Sorat is the Sun-Demon in Rudolf Steiner's spiritual science, the adversary of the Christ-impulse and the being concealed within the apocalyptic number 666. Steiner derives the name from the four Hebrew letters that the number encodes, and identifies this being with the two-horned beast of Revelation. As the great seducer toward black magic, Sorat works to hold souls in matter and thrust them away from the Sun at the close of evolution.

That which he describes here: “It has two horns like a lamb,” is the symbol of the sun-demon, which in the mystery language is expressed by the word “Sorath,” and this, if we convert the several letters into their numbers is expressed by the four numbers, 400, 200, 6 and 60. This is a very veiled way of expressing 666. Thus we see that the writer of the Apocalypse is referring to the adversary of the Lamb. When the earth passes over into the spiritual, the forms of men appear below in such a way that they receive their old animal form. The beast with the seven heads and ten horns appears. But there also appears their seducer, the adversary of Christ, who has the great power to prevent their returning to the sun.

Rudolf Steiner, The Apocalypse of John (GA 104, 1908)

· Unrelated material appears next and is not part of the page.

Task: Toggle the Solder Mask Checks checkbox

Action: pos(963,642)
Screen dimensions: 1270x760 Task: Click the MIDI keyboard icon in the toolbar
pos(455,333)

Sorat belongs to esoteric Christianity, and the place to read him is Steiner's lecture cycle The Apocalypse of John, given to twelve listeners at Nuremberg between 17 and 30 June 1908. There Steiner takes the single most argued-over figure in the Book of Revelation, the number 666, and refuses the popular nineteenth-century guess that it stood for the emperor Nero. He reconstructs instead the older mystery method, writing the number as 400, 200, 6 and 60, setting the Hebrew letters Tau, Resh, Vau and Samech in their place, and reading them from right to left to recover a name: Sorath, the Sun-Demon. For an esoteric reading of scripture this is the decisive move. The two beasts of Revelation 13 stop being lurid imagery and become a precise account of two cosmic directions, one toward the Sun and the Christ, the other toward hardening, black magic, and the abyss. The number is not a cipher for a Roman tyrant but the signature of a being. Anyone working with the Apocalypse in the anthroposophical sense treats Sorat as the named adversary the text deliberately veils, the power Michael, the countenance of the Sun-genius, finally overcomes when the 666 stages of evolution are complete. The sun-demon Sorat bears the cosmic number 666, the number of the beast of the Apocalypse.